[Exercise description]
Using the records below, locate all lines containing "height" and return them.
─── Given information
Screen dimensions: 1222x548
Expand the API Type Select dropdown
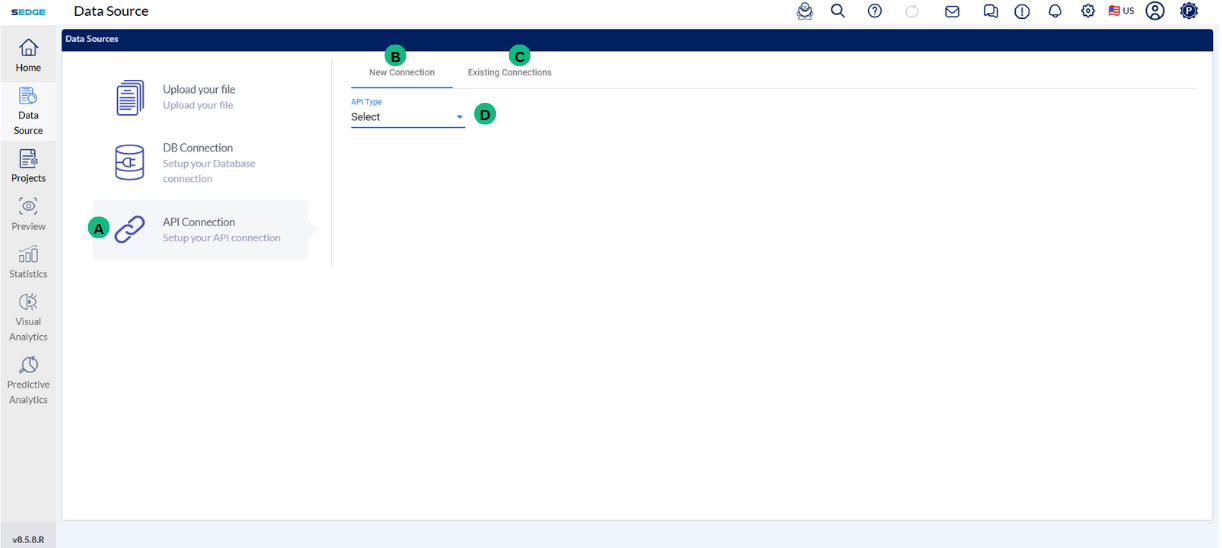[407, 117]
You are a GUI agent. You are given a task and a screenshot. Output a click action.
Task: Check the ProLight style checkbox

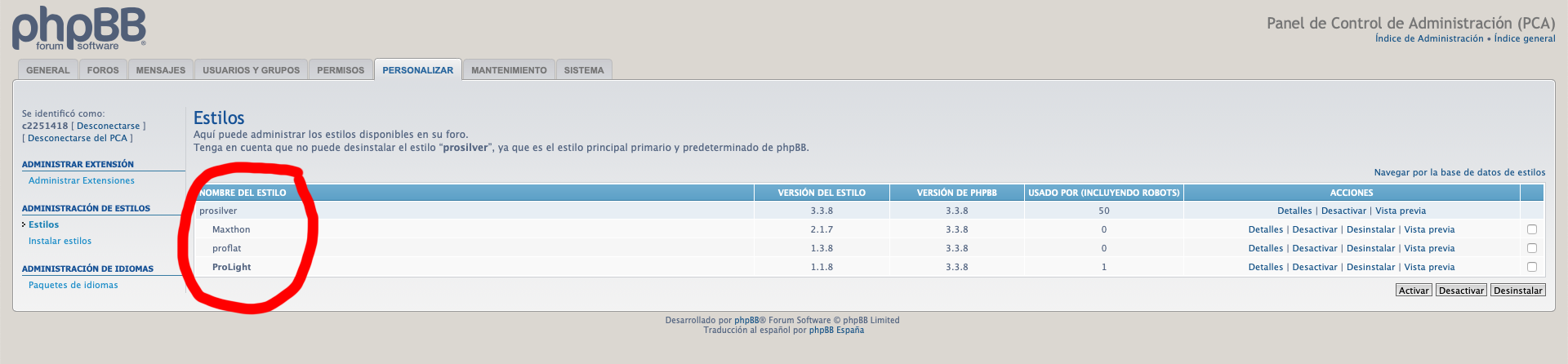[x=1531, y=267]
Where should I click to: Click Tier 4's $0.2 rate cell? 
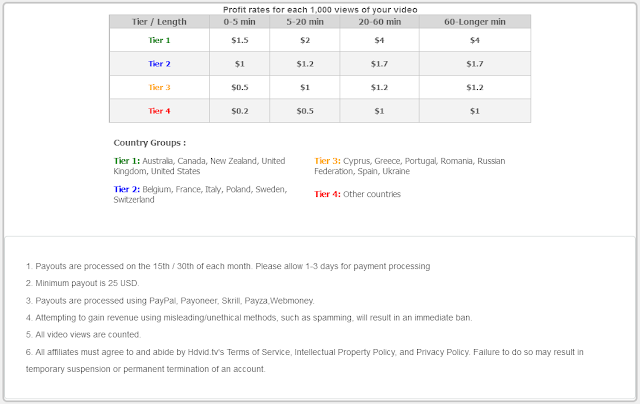239,110
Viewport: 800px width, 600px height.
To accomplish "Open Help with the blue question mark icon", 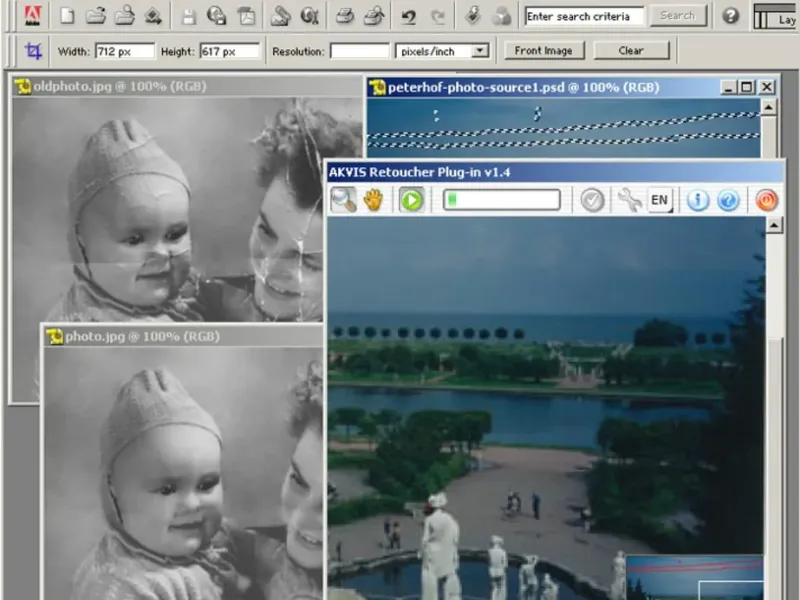I will [x=729, y=200].
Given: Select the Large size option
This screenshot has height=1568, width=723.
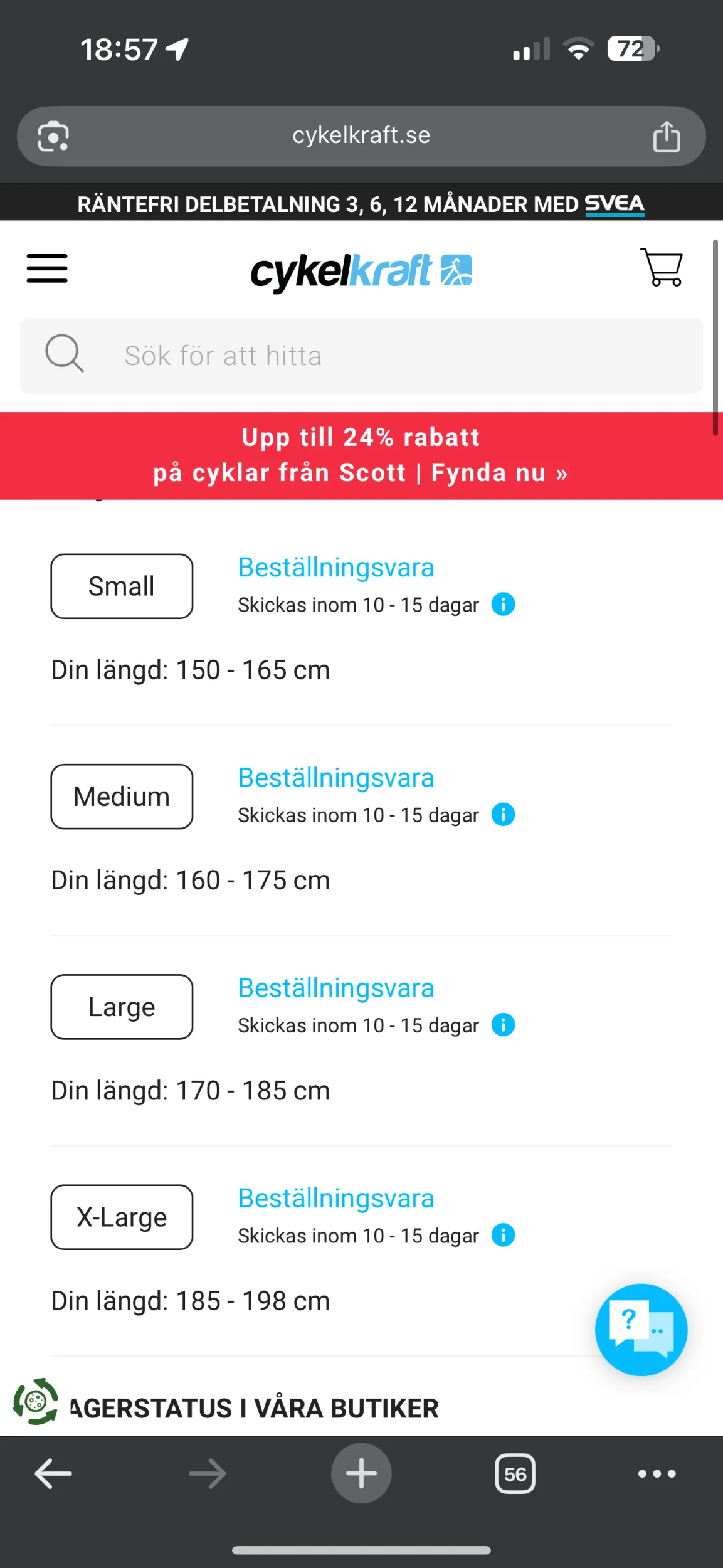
──────
[Finished task]
Viewport: 800px width, 600px height.
This screenshot has height=1568, width=723.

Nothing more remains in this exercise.